## CONSIGNE
Restituez mot pour mot le passage du texte sur la police de proximité qui commence à "Selon le politologue" et se termine à "des polices municipales.".

## DOCUMENT SOURCE

▬▬▬

L’actualité récente a replacé les notions de contact et de proximité au cœur de la sécurité publique. Inadaptée pour les uns, pas assez développée faute de moyens pour les autres, la police de proximité pose implicitement, aujourd’hui, la question du partage des missions entre la police et la gendarmerie en zone urbaine et périurbaine. Or, forte de son maillage de proximité historique, la gendarmerie fait figure de pionnière en la matière.
Selon le politologue François Dieu, la police de proximité peut se définir comme « un mode de gestion de la sécurité mis en œuvre au plus près de la population, de manière à répondre par une action policière prioritairement préventive (inspirée du community policing anglo-saxon), à ses besoins soigneusement identifiés et pris en considération ». Apparue dans les discours officiels français à la fin des années 90, cette notion a été depuis accaparée par la police nationale. En effet, à partir de 1998, le gouvernement de Lionel Jospin avait fait de « la police de proximité » une doctrine d’emploi de la police avant que Nicolas Sarkozy ne la supprime globalement en 2003 au profit d’une police dite d’ « intervention ». Néanmoins, les missions de police de proximité continuent de se développer au sein de la majorité des polices municipales.

▬▬▬

[Données enregistrées]

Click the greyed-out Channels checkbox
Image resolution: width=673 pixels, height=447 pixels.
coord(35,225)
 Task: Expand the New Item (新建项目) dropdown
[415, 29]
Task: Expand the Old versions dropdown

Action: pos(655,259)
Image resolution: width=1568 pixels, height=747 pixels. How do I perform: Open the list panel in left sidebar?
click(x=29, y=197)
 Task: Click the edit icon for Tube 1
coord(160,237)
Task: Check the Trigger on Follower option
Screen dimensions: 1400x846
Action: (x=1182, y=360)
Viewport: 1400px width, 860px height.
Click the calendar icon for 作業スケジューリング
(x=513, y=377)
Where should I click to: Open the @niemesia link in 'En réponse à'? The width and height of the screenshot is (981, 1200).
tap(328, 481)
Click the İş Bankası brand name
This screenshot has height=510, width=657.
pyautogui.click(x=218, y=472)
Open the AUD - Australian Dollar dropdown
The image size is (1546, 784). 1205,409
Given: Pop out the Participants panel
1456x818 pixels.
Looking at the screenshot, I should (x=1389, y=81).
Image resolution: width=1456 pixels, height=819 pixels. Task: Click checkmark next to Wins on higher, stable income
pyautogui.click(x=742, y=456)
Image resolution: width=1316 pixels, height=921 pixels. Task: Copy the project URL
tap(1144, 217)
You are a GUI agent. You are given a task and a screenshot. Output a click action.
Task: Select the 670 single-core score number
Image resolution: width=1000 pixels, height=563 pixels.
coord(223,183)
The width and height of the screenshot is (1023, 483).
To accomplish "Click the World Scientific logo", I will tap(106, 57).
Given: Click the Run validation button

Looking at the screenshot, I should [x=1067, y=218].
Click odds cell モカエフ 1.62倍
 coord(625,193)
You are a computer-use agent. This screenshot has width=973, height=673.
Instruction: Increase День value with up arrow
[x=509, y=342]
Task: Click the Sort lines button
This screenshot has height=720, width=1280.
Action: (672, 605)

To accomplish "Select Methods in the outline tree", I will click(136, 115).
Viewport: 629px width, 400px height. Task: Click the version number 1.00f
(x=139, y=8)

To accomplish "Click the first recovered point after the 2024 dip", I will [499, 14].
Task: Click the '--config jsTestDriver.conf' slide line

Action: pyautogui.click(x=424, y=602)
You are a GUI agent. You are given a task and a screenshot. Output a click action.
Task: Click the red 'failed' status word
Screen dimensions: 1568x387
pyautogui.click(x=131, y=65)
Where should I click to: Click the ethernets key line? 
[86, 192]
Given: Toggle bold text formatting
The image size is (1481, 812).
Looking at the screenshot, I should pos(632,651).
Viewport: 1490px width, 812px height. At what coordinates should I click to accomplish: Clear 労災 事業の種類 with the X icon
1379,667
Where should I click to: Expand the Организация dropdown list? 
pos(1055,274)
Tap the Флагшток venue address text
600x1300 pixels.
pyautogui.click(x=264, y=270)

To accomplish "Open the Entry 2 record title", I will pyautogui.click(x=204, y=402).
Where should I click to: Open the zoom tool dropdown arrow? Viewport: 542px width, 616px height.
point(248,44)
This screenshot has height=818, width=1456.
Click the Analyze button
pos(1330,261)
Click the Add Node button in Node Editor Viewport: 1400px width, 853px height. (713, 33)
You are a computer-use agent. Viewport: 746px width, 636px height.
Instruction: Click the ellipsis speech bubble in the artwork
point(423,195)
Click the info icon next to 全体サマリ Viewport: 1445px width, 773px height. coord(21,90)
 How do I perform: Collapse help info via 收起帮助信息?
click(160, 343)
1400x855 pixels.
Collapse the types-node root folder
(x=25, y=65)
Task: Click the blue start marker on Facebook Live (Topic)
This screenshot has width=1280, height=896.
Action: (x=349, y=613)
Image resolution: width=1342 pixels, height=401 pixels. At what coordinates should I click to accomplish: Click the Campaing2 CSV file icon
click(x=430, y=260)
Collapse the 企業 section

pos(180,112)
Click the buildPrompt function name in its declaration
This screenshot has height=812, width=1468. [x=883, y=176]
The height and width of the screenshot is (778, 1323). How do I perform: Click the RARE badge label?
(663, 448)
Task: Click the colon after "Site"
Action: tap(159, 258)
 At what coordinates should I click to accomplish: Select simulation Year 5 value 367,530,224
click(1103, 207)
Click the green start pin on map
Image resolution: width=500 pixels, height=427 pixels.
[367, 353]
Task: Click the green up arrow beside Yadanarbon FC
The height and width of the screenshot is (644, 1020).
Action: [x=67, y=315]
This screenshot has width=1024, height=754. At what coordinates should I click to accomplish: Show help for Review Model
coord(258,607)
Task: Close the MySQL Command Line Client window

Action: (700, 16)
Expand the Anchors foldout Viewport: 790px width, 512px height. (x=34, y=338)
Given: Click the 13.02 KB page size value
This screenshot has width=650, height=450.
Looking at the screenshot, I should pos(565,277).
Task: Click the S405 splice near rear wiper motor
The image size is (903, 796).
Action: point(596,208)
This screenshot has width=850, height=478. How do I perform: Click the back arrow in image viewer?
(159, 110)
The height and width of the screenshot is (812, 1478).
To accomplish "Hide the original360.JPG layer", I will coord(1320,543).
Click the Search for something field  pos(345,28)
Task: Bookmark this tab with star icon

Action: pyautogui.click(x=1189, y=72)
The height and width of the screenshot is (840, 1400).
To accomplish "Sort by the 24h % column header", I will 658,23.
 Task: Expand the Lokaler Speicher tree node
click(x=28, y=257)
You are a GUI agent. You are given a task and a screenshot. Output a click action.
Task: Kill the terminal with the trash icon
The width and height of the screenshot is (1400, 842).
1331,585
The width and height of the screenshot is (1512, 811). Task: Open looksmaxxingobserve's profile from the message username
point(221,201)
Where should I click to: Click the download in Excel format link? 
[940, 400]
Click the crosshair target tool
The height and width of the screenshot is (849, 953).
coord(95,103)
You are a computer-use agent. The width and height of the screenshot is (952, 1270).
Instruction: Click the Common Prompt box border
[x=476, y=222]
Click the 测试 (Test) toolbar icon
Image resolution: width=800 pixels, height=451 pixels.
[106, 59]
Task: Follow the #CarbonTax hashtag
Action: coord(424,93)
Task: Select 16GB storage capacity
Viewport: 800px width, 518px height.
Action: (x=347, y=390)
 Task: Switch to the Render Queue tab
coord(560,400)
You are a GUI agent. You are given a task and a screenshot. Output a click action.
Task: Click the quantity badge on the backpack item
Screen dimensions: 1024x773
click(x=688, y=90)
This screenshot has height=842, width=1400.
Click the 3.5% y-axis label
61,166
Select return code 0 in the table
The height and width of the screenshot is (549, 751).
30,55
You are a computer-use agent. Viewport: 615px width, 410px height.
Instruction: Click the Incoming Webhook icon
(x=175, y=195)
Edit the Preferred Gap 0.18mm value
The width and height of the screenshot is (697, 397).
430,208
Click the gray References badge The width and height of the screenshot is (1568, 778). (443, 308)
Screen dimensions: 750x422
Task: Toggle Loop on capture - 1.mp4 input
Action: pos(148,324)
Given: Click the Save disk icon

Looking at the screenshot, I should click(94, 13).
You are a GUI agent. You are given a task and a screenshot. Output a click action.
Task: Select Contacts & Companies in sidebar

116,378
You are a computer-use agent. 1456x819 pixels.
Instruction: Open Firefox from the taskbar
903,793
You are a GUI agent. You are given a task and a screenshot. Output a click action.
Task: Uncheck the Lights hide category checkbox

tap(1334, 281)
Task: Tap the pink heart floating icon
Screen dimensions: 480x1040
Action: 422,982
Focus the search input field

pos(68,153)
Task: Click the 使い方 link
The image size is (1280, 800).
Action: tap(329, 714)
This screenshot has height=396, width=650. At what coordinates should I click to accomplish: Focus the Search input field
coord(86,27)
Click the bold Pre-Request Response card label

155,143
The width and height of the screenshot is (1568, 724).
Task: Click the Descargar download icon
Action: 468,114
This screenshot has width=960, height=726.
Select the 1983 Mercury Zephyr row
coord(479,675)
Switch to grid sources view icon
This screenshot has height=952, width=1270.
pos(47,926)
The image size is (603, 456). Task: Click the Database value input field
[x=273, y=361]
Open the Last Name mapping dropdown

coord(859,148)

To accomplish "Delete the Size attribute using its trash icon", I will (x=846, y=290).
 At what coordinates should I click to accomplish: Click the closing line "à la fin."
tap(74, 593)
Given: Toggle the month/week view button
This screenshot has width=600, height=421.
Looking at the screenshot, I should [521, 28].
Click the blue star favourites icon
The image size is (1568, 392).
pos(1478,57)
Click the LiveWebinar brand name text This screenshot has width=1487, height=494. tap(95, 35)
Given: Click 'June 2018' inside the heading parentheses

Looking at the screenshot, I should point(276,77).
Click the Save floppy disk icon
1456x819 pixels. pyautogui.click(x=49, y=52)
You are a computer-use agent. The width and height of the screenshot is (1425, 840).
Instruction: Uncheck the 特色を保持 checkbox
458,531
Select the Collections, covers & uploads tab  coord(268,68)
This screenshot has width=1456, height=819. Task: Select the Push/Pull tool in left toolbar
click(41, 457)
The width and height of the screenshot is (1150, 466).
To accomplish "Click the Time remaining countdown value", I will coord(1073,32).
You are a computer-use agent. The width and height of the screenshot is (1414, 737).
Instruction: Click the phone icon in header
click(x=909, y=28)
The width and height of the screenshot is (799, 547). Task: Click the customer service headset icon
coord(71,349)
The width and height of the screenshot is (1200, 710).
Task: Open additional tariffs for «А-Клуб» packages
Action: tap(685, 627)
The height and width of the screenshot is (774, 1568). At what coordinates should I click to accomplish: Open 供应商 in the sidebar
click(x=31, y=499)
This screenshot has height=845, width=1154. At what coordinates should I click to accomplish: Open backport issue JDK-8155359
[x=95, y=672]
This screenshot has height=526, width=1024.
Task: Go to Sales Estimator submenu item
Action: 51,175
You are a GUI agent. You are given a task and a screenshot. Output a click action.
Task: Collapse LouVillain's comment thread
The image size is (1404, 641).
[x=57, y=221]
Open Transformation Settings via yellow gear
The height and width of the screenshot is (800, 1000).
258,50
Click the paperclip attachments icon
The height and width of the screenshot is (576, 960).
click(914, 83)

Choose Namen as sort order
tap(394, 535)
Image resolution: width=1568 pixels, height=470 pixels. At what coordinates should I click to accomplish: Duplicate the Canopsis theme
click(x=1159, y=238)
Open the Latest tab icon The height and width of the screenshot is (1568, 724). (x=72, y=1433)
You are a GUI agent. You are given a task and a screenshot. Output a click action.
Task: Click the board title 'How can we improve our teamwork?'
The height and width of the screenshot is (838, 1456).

▬▬▬

## CORRIGÉ
Selon le politologue François Dieu, la police de proximité peut se définir comme « un mode de gestion de la sécurité mis en œuvre au plus près de la population, de manière à répondre par une action policière prioritairement préventive (inspirée du community policing anglo-saxon), à ses besoins soigneusement identifiés et pris en considération ». Apparue dans les discours officiels français à la fin des années 90, cette notion a été depuis accaparée par la police nationale. En effet, à partir de 1998, le gouvernement de Lionel Jospin avait fait de « la police de proximité » une doctrine d’emploi de la police avant que Nicolas Sarkozy ne la supprime globalement en 2003 au profit d’une police dite d’ « intervention ». Néanmoins, les missions de police de proximité continuent de se développer au sein de la majorité des polices municipales.